Sometimes, you may have tasks that are long running, past their expected times due to some problem, maybe blocked on accessing a variable in the object store. How do you exit or terminate it? Use a timeout!

Now let's set a timeout to return early from an attempted access of a remote object that is blocking for too long...

In [16]:
import time

@ray.remote
def long_running_function ():
    time.sleep(10)
    return 42

You can control how long you want to wait for the task to finish

In [17]:
%%time

from ray.exceptions import GetTimeoutError

obj_ref = long_running_function.remote()

try:
    ray.get(obj_ref, timeout=6)
except GetTimeoutError:
    print("`get` timed out")

`get` timed out
CPU times: user 36.3 ms, sys: 21.7 ms, total: 58 ms
Wall time: 6.03 s


### Example 2:  How to use Tasks and object store for distributed batch inference 

Batch inference is a common distributed application workload in machine learning. It's a process of using a trained model to generate predictions for a collection of observations. 
Primarily, it has the following elements:

**Input dataset**: This is a large collection of observations to generate predictions for. The data is usually stored in an external storage system like S3, HDFS or database, across
many files.

**ML model**: This is a trained ML model that is usually also stored in an external storage system or in a model store.

**Predictions**: These are the outputs when applying the ML model on observations.
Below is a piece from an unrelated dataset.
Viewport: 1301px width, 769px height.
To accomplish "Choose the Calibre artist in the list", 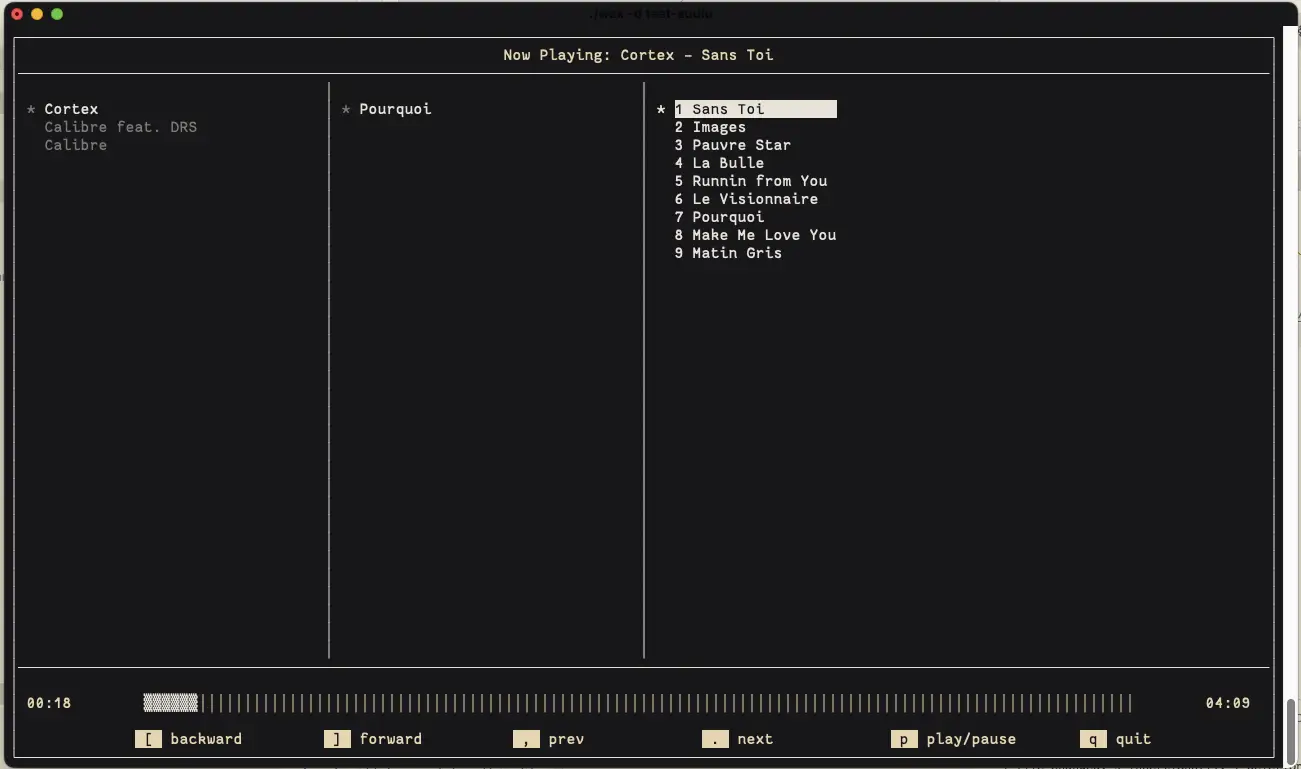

Normally, predictions are usually written back to the storage system.

For purpose of this exercise, we make the following provisions:
 * create a dummy model that returns some fake prediction
 * use real-world NYC taxi data to provide large data set for batch inference
 * return the predictions instead of writing it back to the disk

As an example of scaling pattern called **Different Data Same Function** (DDSF), also known as **Distributed Data Parallel** (DDP), our function in this diagram is the 
pretrained **model**, and the data is split and disributed as **shards**.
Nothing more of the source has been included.